══ Auszüge aus Daten
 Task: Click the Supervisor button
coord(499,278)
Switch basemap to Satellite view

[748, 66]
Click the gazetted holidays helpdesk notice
════
• **Zu bearbeitende Aufgabe**: Gib die obigen Daten vollständig und Zeile für Zeile unverändert wieder.

• **Lösung der Aufgabe**:
 Task: Click the Supervisor button
coord(499,278)
Switch basemap to Satellite view

[748, 66]
Click the gazetted holidays helpdesk notice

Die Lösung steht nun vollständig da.